The R1-R6 photoreceptors that mediate motion vision go through a very precise sorting process to connect each axon to the correct target cell. We have found that the immunoglobulin family protein Sidekick plays an essential adhesive role to form a stable scaffold that allows these axons to find their targets (Astigarraga et al., 2018). In epithelia, Sidekick is localized to contacts between three or more cells, and is necessary for normal cell rearrangements. We have shown that it is the first described component of tricellular adherens junctions, and that it interacts with ZO-1 and Afadin homologues to tether actin filament ends and resist tension on these cell contacts during epithelial remodeling (Letizia et al., 2019) .

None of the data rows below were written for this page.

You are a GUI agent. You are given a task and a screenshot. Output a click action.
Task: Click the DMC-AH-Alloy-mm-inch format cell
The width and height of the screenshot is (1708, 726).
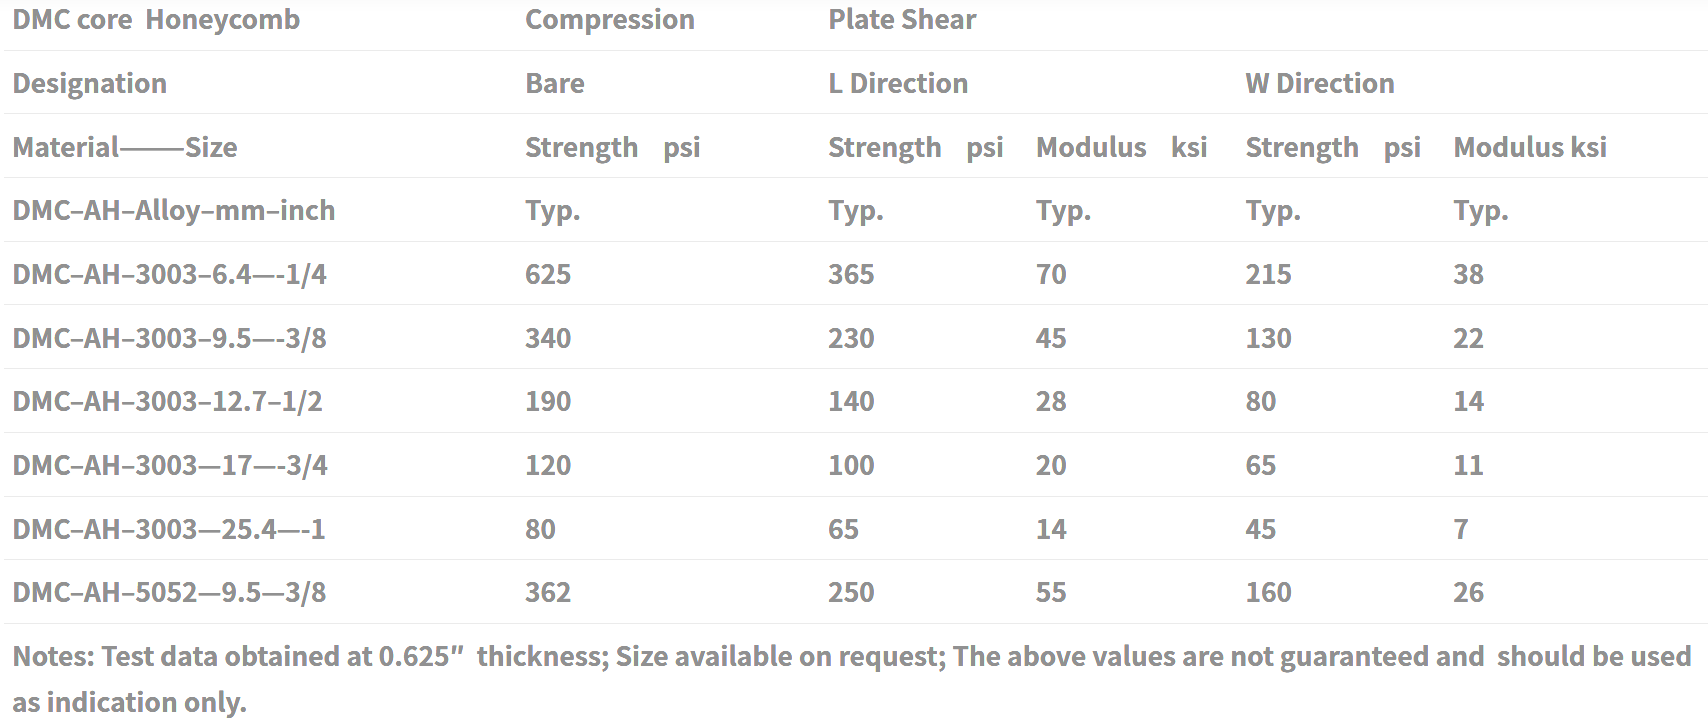tap(174, 211)
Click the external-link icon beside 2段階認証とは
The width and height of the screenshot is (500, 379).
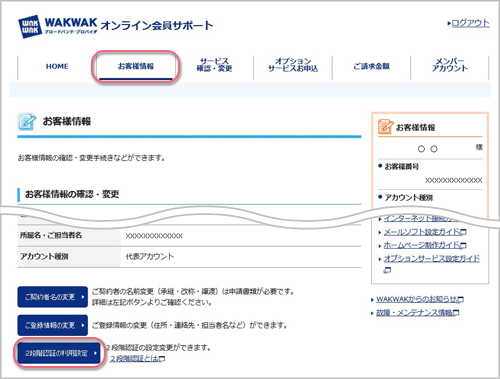162,359
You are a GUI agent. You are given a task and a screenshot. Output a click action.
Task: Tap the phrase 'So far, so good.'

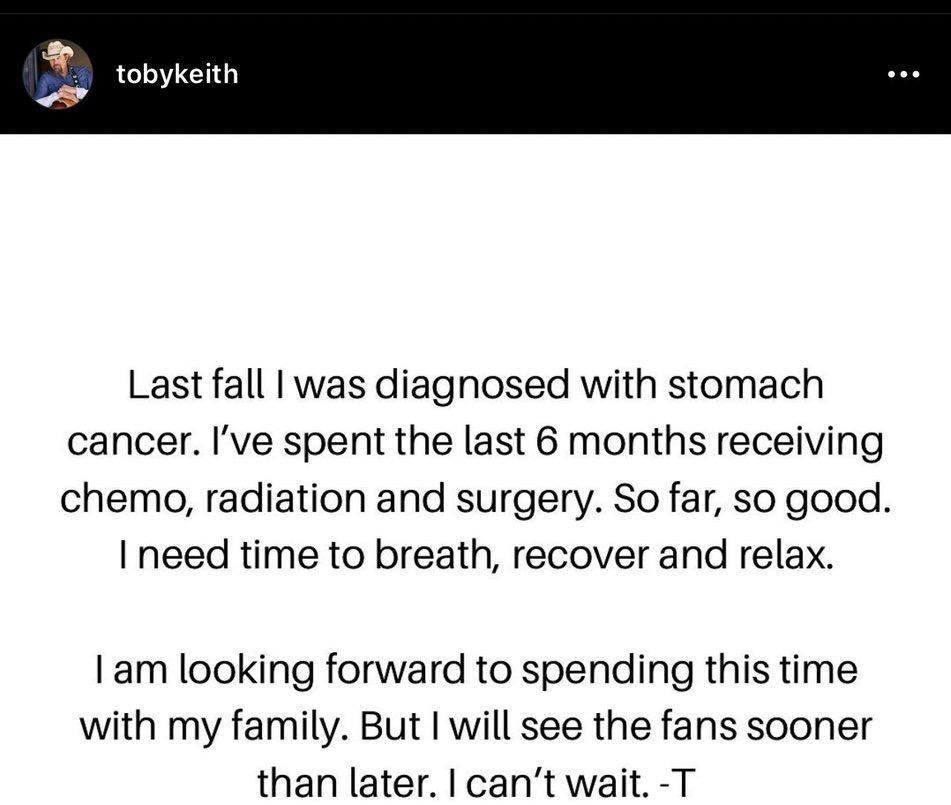pos(752,500)
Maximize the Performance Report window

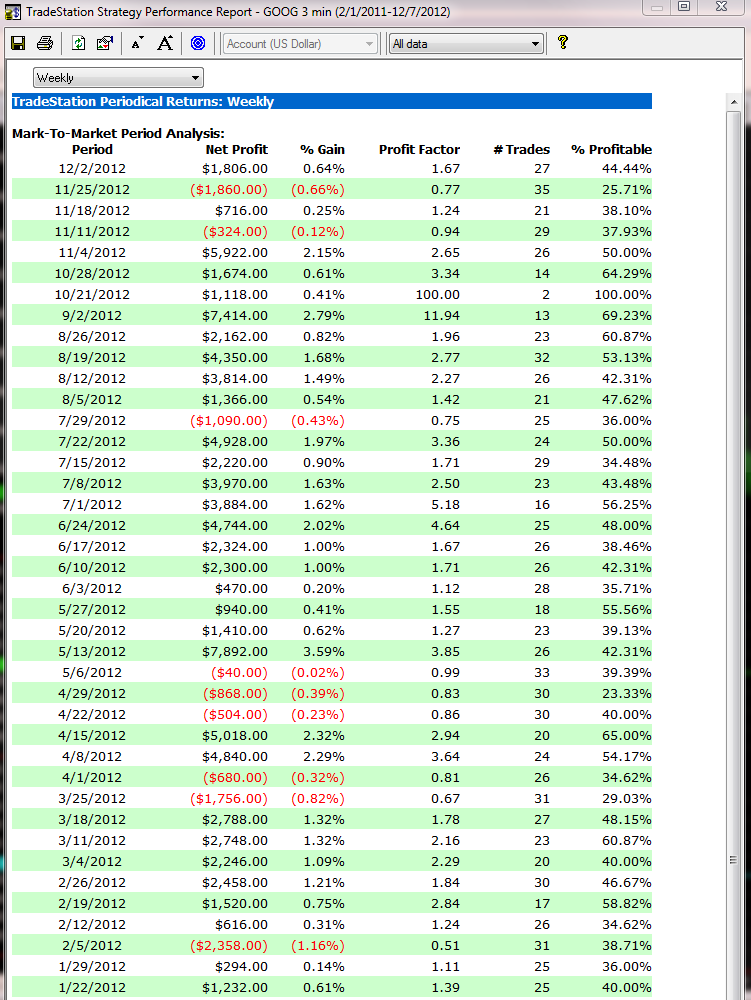pyautogui.click(x=684, y=7)
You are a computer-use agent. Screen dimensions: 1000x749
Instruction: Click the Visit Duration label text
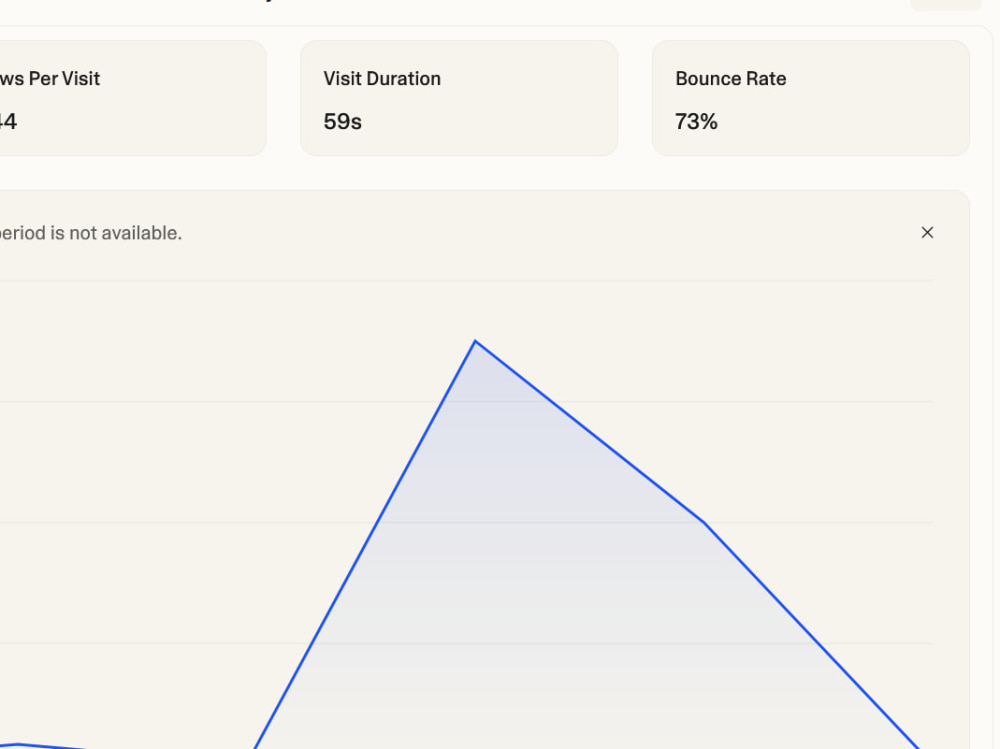coord(382,78)
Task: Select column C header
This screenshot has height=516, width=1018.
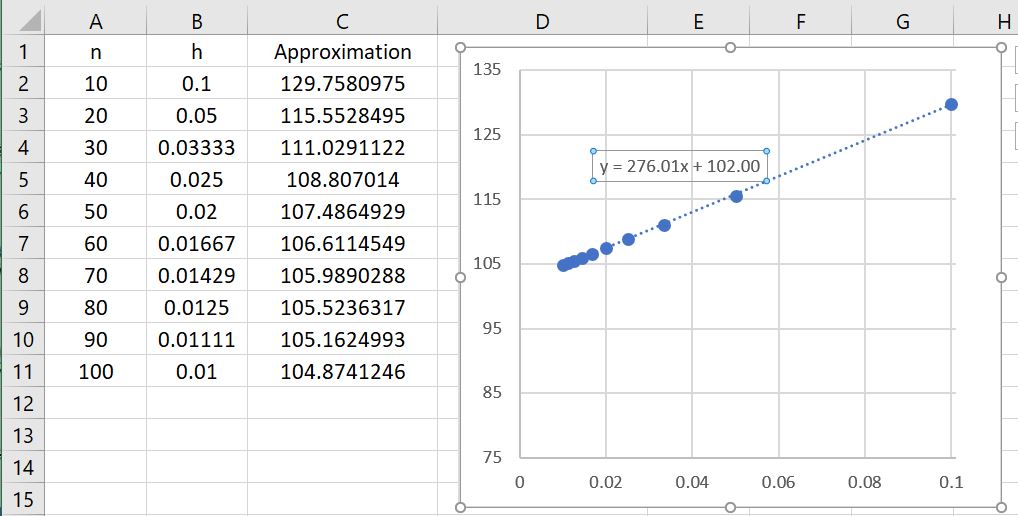Action: [342, 21]
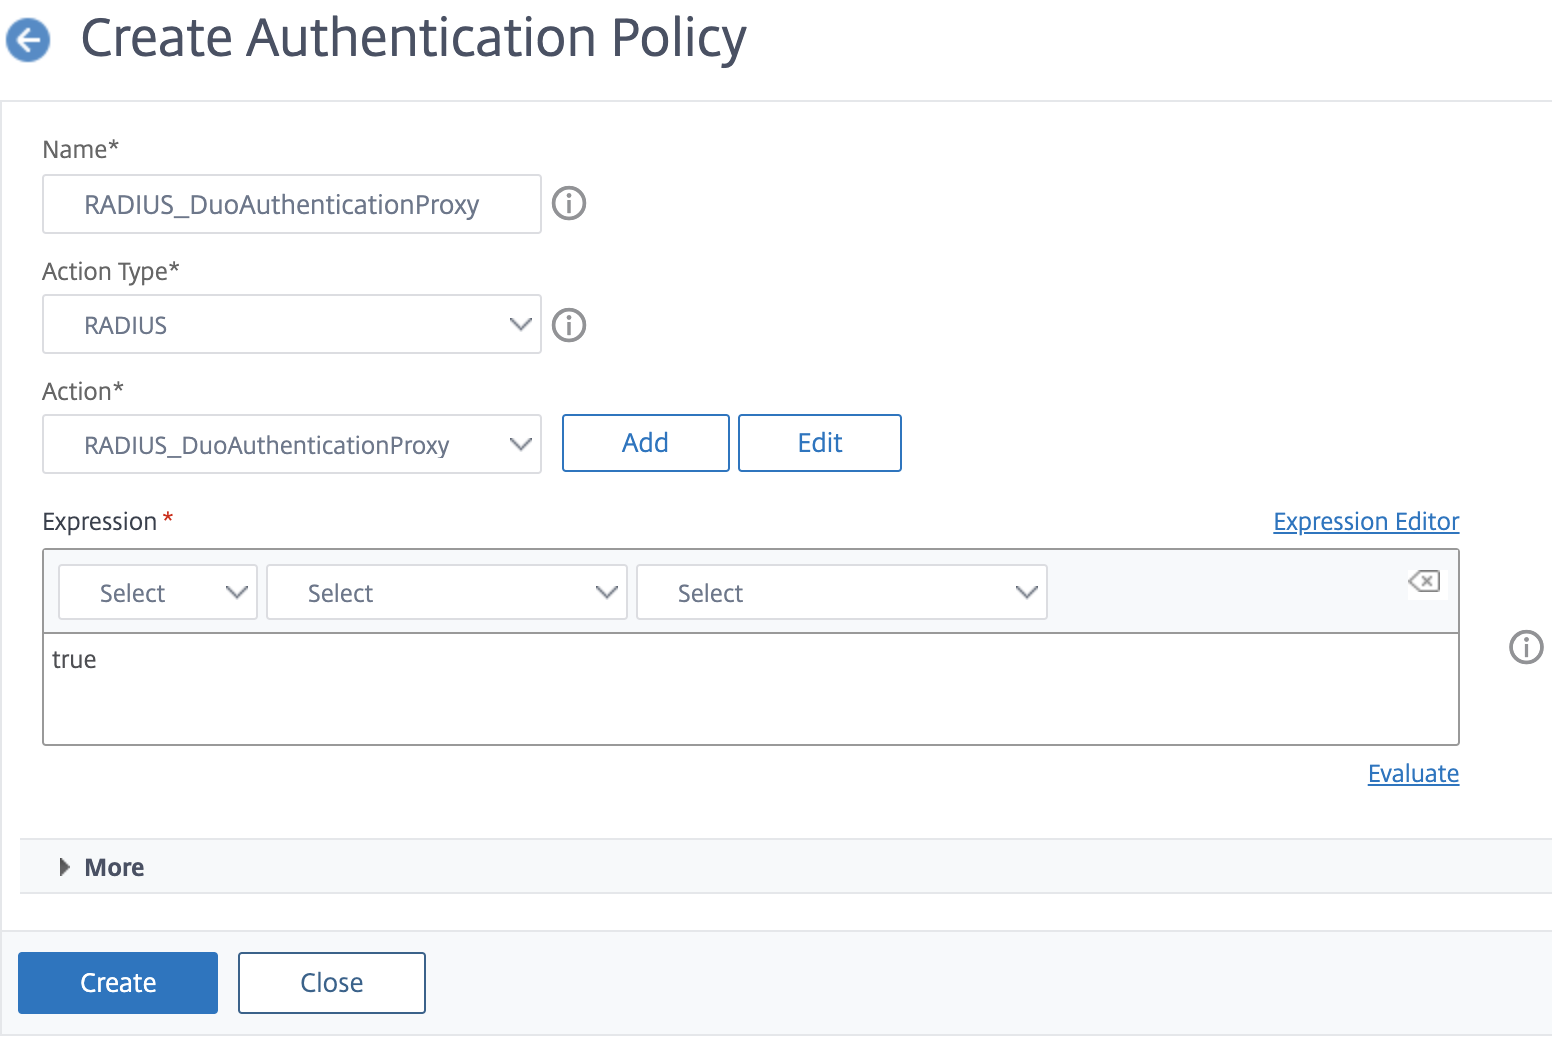Screen dimensions: 1552x1046
Task: Open the first Select operator dropdown
Action: [157, 592]
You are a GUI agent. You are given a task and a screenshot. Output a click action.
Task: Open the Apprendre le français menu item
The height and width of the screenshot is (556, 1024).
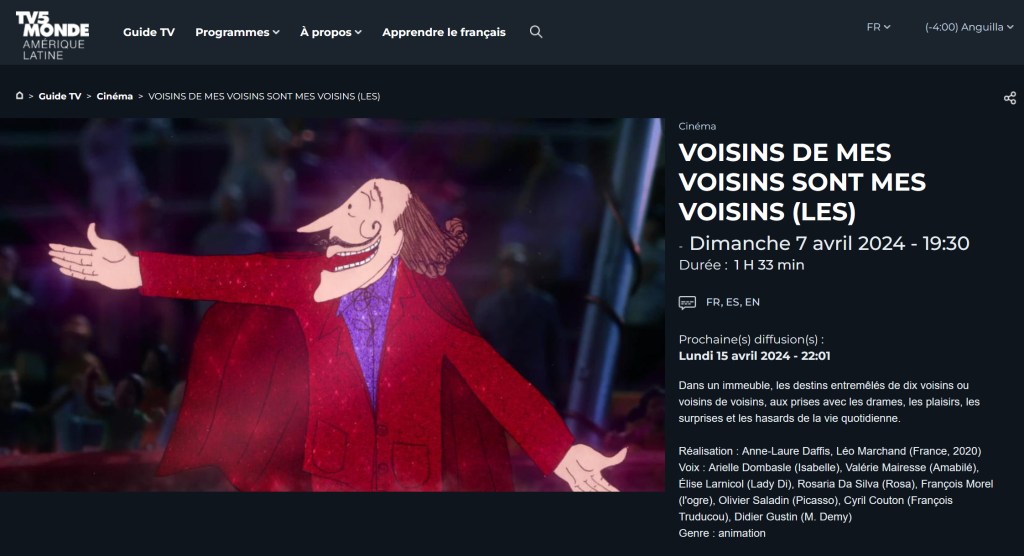point(444,32)
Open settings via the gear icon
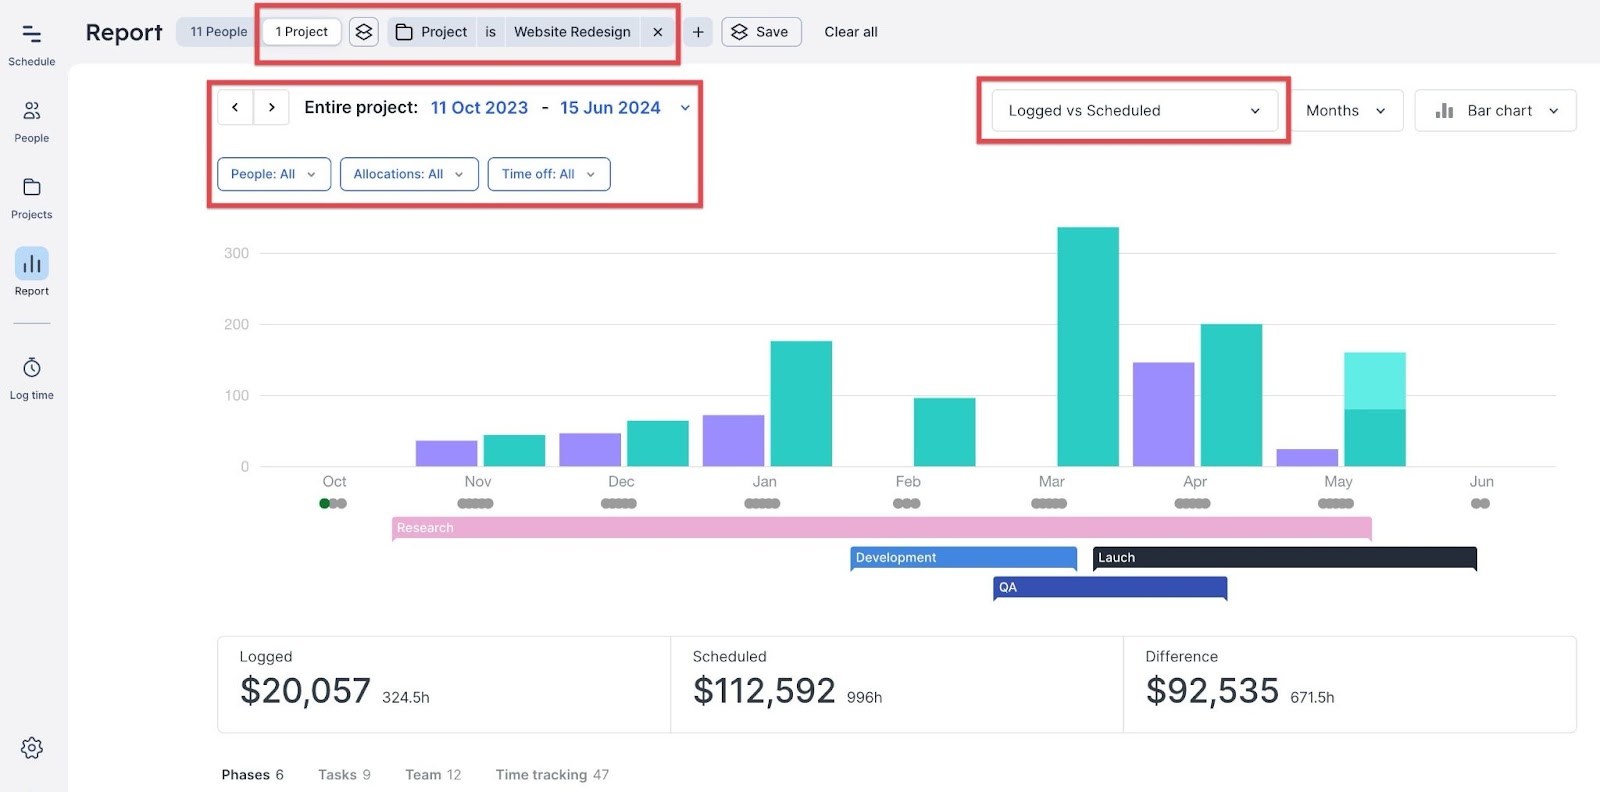The image size is (1600, 792). point(31,748)
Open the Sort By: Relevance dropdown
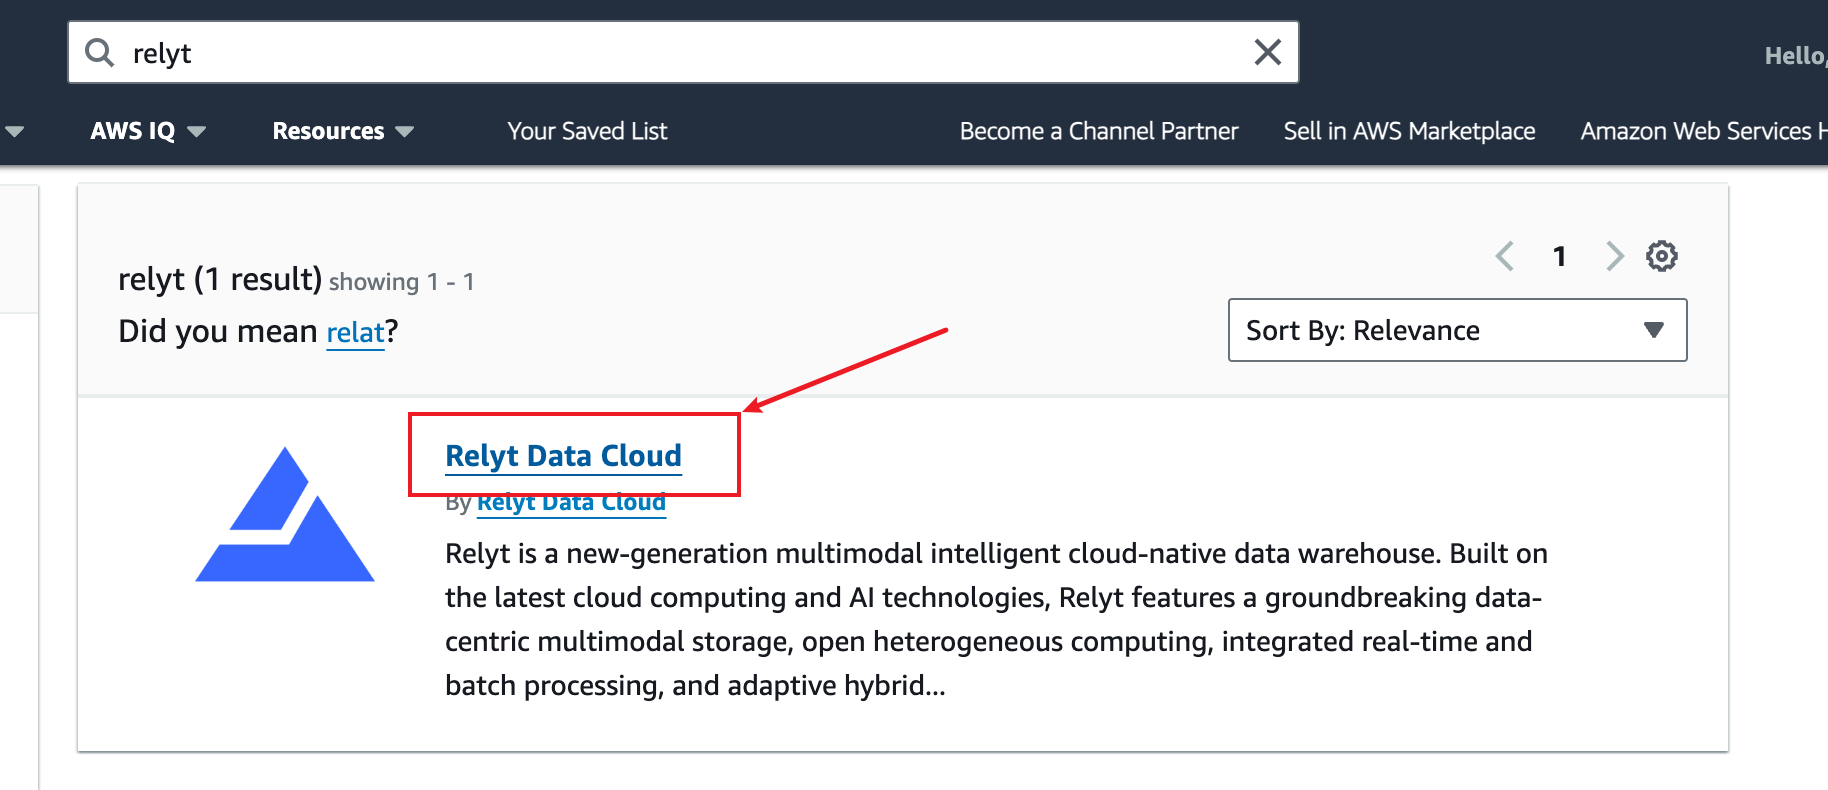 tap(1457, 330)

Another interesting question is how synapses grow to reach the correct size during development. We are using the neuromuscular junction as a model to understand how synapse growth is coordinated with growth of the target muscles. We have found that Insulin receptor pathway signaling locally affects the extent of postsynaptic differentiation, which is sensed by motor neurons to control the elaboration of presynaptic structures. A specific isoform of the guanine nucleotide exchange factor Pix is an important mediator of this process (Ho et al., in preparation). We would like to understand how Insulin signaling regulates Pix, how Pix promotes postsynaptic differentiation, and what molecule conveys information about postsynaptic differentiation to the motor neuron.